I was 27 when I realized it's time. It's time to lower my guards down. It's time to trust love again. But that one person worthy of everything that I am never came until I was 28. And you know, when I caught a glimpse of him for the first time, I fell dazed. The familiarity was striking. The smile, the voice, the scent, oh it's him. He's the one I've been waiting. I looked at him and the world around me stopped. Everything else stopped. All of a sudden, it's just him and me. Even the cacophony fell silent to hear my heart drummed erratically. It was surreal.
We've been going out for months now and it always feels like the first time. It's crazy but I am head over heels in love with him. And you know what's even crazier, I actually got drank one Saturday to tell him what I feel. Oh, don't laugh at me. It's a clumsy move I know. But I was too nervous like a teenager. Too nervous I can't even act cool when he's around.
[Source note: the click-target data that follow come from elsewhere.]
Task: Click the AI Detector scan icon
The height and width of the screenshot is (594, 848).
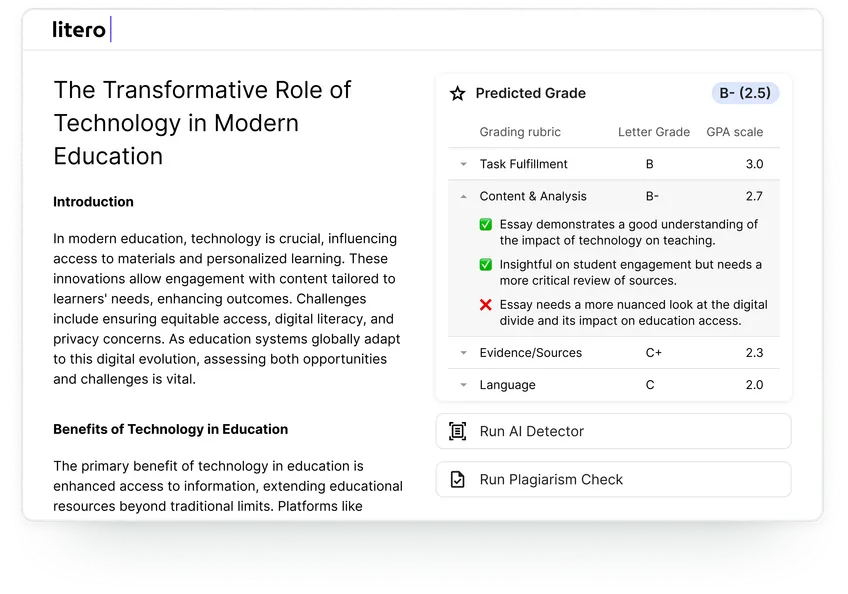Action: [458, 431]
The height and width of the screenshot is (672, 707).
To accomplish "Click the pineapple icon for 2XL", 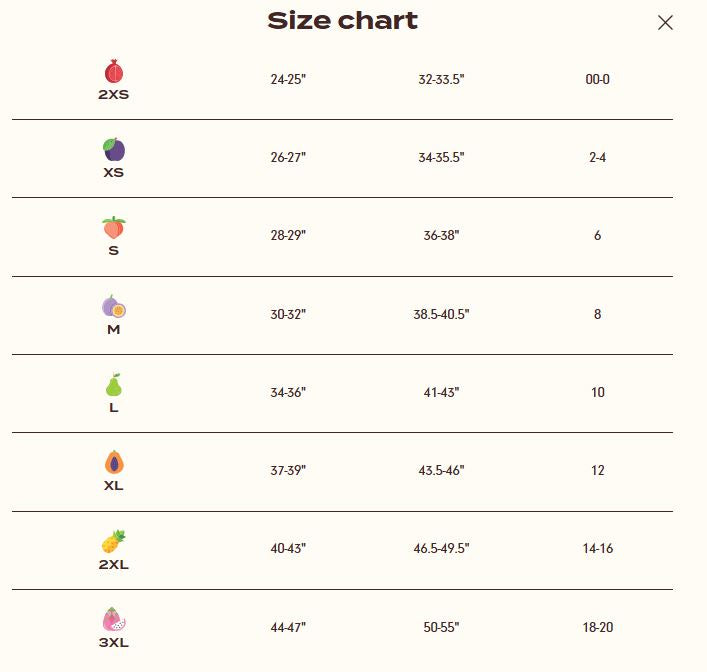I will pos(114,542).
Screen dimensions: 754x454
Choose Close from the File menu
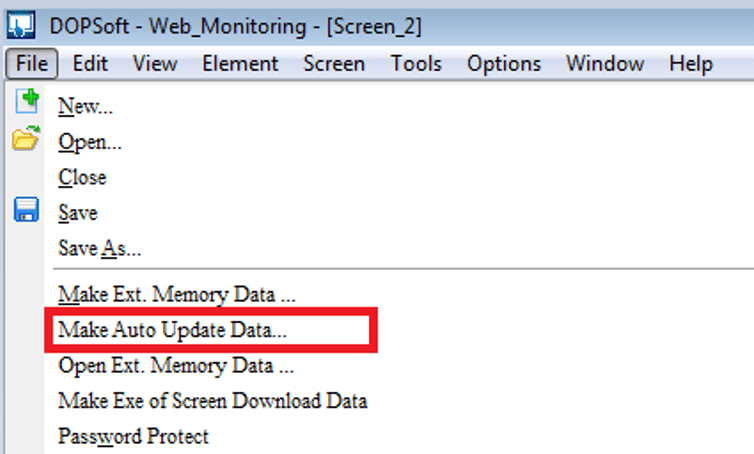click(82, 177)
Anyway, I hope you're happy my darling Ana. But if you're somewhere trapped between the devil and the deep blue sea, don't fret. Whatever it is that you're facing in your time, trust me there'll be better days. Tears are temporary. You will feel whole and loved again. If you're currently tearing yourself apart, don't revel too much in the pangs of brokenness. But if you have to, remember it isn't the end. Love will find you, slowly, eventually...
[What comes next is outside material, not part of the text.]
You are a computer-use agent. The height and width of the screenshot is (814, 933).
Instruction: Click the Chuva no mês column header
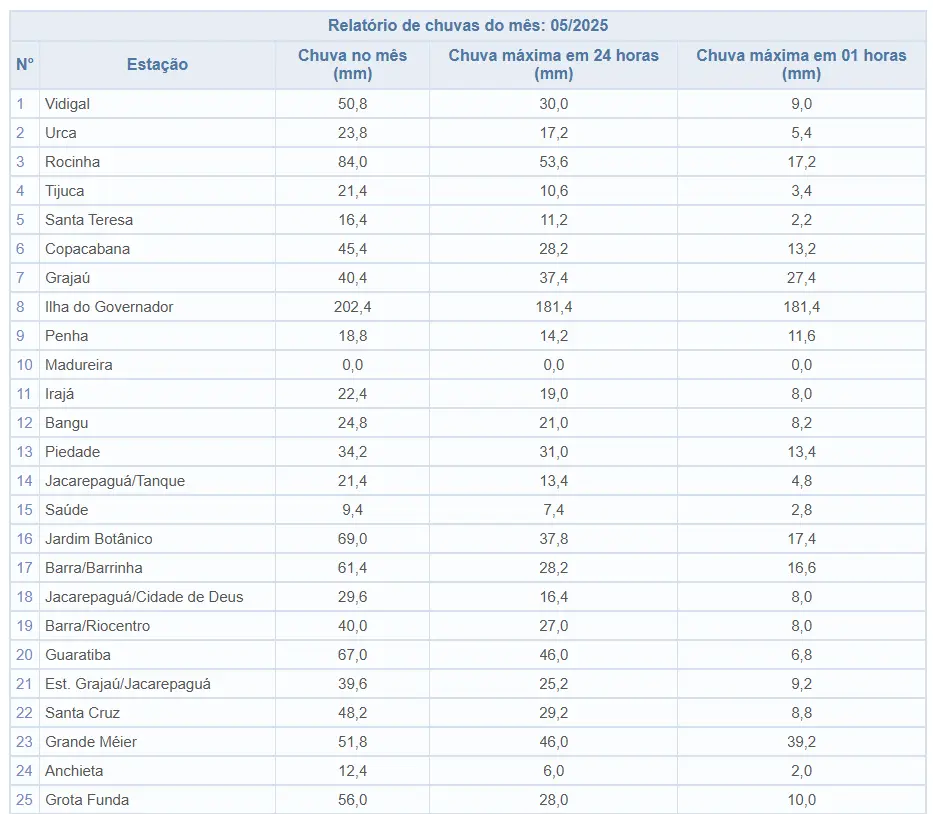tap(352, 64)
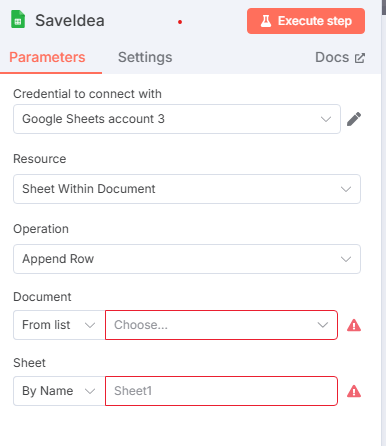Click the external link icon beside Docs

click(360, 58)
Sorry I took a little of your time to tell you things you will later discover. You can go back to your poem writing now. Write about him, your love at the moment. Pour all your emotions, ink your diary with words that describe him. You will read them one day as I do now. And you will smile. But I would like you to know, your masterpieces will come years later. When you're 29 and start to write passionately about the man I told you about tonight.
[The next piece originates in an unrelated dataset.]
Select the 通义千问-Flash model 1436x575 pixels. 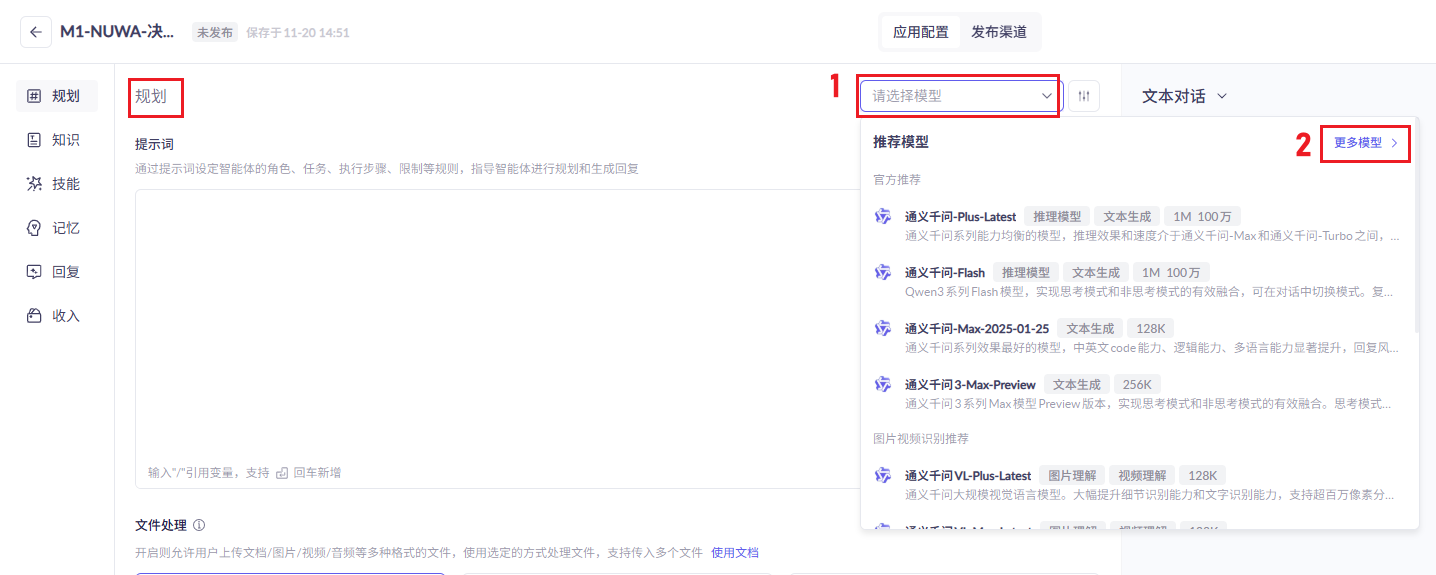pos(944,273)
Wait for him. He will come.
All my love,
Your older self
katie, 16:14
If we will ever come to a point where goodbye is inevitable, I will not ask you to teach me how to forget. Instead, I will ask you to show me how to remember. We made so many beautiful memories together, it's a shame to erase them all just because we have to part, and can no longer go back to the beginning to fall in love again. No, no matter how much it will hurt, I won't ask you to teach me how to forget. I will walk all the paths we've trodden and remember how your laughter sounded, how your fingers curled around mine, how your hair smelled under the sun, how your lips tasted. I will remember every bit of you, so when I am finally ready to let go, I can let all of you go the way I've let all the kites fly away when I was young and life was innocent and gentle and kind.